Ne touchez pas à la reine ! Allusion à une ancienne règle de l'étiquette, qui, parait-il, fut longtemps en vigueur à la cour d'Espagne, et existait encore au temps de Philippe V (1683-1746).
Ce n'est pourtant pas, comme on pourrait le croire, la traduction d'un proverbe espagnol, mais un dicton exclusivement français qui a pour origine l'anecdote suivante rapportée par la comtesse d'Aulnoy.

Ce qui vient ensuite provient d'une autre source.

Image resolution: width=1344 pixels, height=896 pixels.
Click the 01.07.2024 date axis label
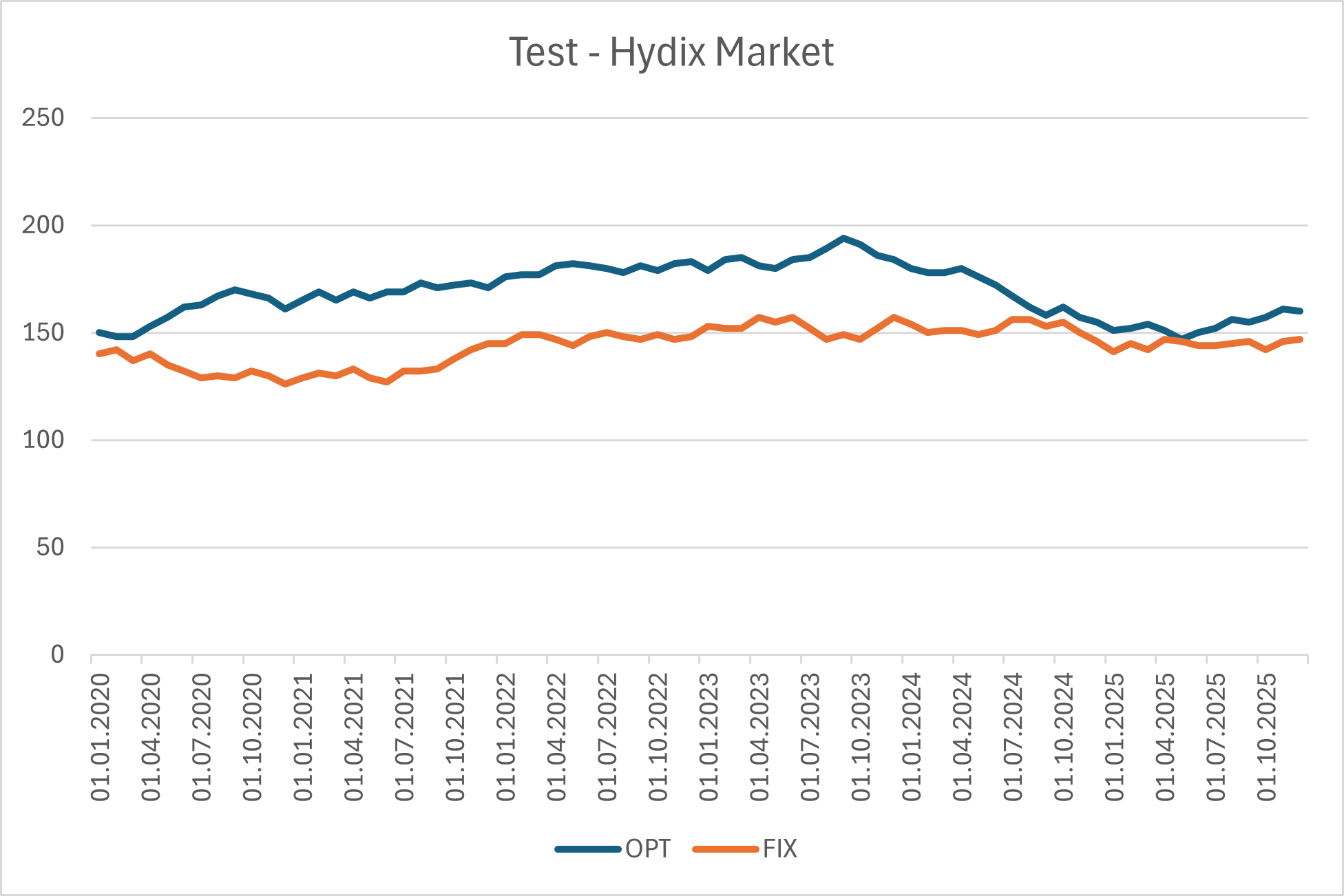coord(1014,737)
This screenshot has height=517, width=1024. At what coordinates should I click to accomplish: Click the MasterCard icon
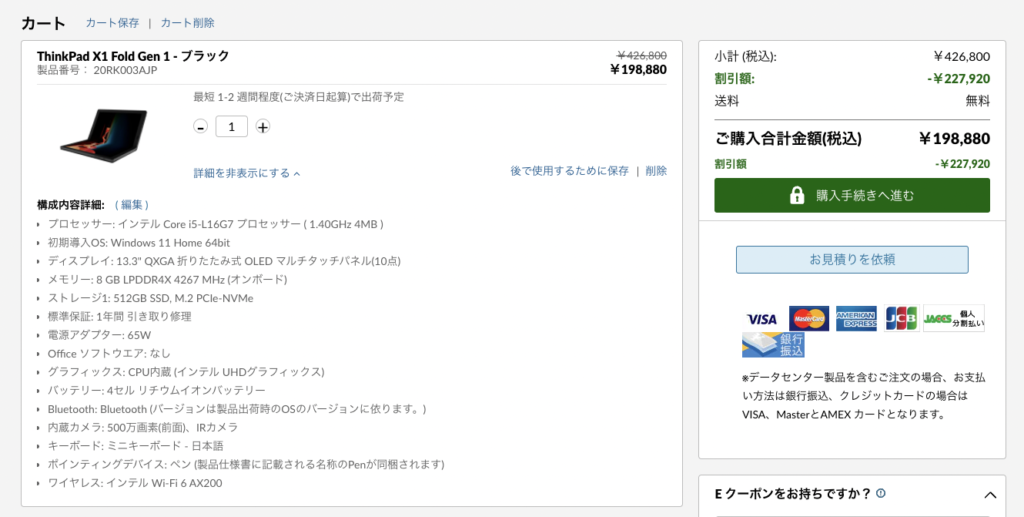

Cela se passait dans la cour du château de Madrid, quelque temps après le mariage du roi Charles II avec Marie-Louise d'Orléans, nièce de Louis XIV (1679). Cette princesse, ayant eu la fantaisie de monter un cheval d'Andalousie un peu fringant, tomba si malheureusement que, son pied restant engagé dans l'étrier, elle fut traînée par sa monture, et cela sous les yeux du roi qui, d'un balcon où il était placé, ne pouvait venir à son secours.
« La cour, dit Mme d'Aulnoy, étoit toute remplie de personnes de qualité et de gardes : mais l'on n'osoit se hasarder d'aller secourir la reine, parce qu'il n'est point permis à un homme de la toucher, et principalement au pied... »
Deux cavaliers espagnols, sans calculer les graves conséquences de leur témérité, s'élancèrent vers la reine, et furent assez heureux pour la dégager et lui sauver la vie. Après quoi ils se hâtèrent de prendre la fuite pour échapper à la colère du roi. Mais Charles II fut si heureux de voir la reine saine et sauve, que celle-ci n'eut pas de peine à obtenir leur grâce. Elle leur fit même un présent et, depuis lors, leur témoigna une considération particulière.
(Mémoires de la cour d'Espagne, de 1679 à 1681 ; Paris, 1690, 2e partie, p. 38 et suiv.)
Cette aventure a fourni la donnée d'un roman de Michel Masson, publié en 1837, et d'un opéra-comique de Scribe et Gustave Vaëz (musique de Xavier Boisselot), représenté le 16 janvier 1847. Ces deux ouvrages qui portent pour titre : Ne touches pas à la reine ! ont pu suffire à faire de cette formule une sorte de proverbe.